### Working data
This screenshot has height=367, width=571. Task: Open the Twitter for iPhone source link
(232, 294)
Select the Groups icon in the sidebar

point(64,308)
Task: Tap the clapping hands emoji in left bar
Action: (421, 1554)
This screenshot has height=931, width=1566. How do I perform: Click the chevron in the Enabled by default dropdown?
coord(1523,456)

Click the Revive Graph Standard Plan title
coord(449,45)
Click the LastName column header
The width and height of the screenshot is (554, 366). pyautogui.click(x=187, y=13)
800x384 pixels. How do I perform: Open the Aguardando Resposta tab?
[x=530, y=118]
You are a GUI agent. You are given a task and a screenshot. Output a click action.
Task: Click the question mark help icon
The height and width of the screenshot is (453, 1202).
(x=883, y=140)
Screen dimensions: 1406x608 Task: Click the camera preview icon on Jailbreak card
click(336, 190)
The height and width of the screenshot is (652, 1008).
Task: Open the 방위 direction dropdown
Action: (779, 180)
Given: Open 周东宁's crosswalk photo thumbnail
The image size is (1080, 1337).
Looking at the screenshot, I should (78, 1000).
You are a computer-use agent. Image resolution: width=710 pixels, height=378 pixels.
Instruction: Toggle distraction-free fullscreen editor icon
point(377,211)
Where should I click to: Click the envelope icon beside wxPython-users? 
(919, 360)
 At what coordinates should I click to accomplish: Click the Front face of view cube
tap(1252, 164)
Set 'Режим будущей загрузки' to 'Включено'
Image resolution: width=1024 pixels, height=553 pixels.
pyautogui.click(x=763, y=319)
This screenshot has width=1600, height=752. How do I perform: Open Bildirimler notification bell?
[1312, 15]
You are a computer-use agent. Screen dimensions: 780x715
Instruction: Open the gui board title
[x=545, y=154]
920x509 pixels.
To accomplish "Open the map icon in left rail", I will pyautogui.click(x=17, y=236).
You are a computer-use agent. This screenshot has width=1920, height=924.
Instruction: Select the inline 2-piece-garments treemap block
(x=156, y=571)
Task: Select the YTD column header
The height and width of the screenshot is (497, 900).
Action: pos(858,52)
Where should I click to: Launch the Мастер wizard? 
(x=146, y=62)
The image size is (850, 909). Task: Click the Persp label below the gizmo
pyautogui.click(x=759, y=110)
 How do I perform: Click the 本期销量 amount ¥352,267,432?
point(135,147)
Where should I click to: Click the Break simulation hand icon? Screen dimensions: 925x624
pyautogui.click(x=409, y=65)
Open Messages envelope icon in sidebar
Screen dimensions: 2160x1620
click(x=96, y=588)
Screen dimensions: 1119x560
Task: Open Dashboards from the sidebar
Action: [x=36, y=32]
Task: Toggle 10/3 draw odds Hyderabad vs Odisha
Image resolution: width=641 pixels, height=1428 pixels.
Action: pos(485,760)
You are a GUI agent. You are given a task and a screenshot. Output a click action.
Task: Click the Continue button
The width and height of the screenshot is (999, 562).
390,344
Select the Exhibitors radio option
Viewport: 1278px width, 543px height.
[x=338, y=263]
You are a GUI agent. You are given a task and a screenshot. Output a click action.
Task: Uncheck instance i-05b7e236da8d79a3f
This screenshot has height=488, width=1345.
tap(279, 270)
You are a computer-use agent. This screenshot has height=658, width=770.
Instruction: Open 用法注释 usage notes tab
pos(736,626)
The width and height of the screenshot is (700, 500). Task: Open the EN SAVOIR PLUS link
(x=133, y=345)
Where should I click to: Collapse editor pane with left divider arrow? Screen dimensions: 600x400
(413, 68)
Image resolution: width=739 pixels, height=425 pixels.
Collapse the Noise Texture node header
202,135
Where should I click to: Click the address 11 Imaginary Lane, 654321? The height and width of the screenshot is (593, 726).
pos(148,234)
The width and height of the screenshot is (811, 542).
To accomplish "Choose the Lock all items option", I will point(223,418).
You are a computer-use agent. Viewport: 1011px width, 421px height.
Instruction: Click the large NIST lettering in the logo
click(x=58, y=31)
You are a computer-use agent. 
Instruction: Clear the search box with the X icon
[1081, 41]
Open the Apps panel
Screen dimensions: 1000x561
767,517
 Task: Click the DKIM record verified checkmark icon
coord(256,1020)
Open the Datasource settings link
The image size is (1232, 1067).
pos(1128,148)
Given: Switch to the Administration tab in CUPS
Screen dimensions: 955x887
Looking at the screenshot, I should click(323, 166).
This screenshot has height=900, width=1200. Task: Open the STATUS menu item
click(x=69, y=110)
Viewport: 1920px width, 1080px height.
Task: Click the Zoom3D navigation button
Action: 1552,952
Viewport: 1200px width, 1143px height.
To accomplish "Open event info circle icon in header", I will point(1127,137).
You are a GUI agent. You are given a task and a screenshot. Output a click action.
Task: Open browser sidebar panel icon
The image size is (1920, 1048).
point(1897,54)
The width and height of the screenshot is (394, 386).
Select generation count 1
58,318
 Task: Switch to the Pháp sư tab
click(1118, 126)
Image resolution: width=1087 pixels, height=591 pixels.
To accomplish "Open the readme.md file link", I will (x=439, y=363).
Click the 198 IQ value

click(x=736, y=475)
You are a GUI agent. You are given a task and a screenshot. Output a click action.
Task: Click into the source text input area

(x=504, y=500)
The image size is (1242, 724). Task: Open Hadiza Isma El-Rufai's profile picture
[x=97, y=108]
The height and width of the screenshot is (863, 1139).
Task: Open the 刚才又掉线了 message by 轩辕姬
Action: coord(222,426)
######
• _Task objective_
The word "will": say how many lines of the records hold it, and give nothing but the number.

• _Answer for this exercise_
4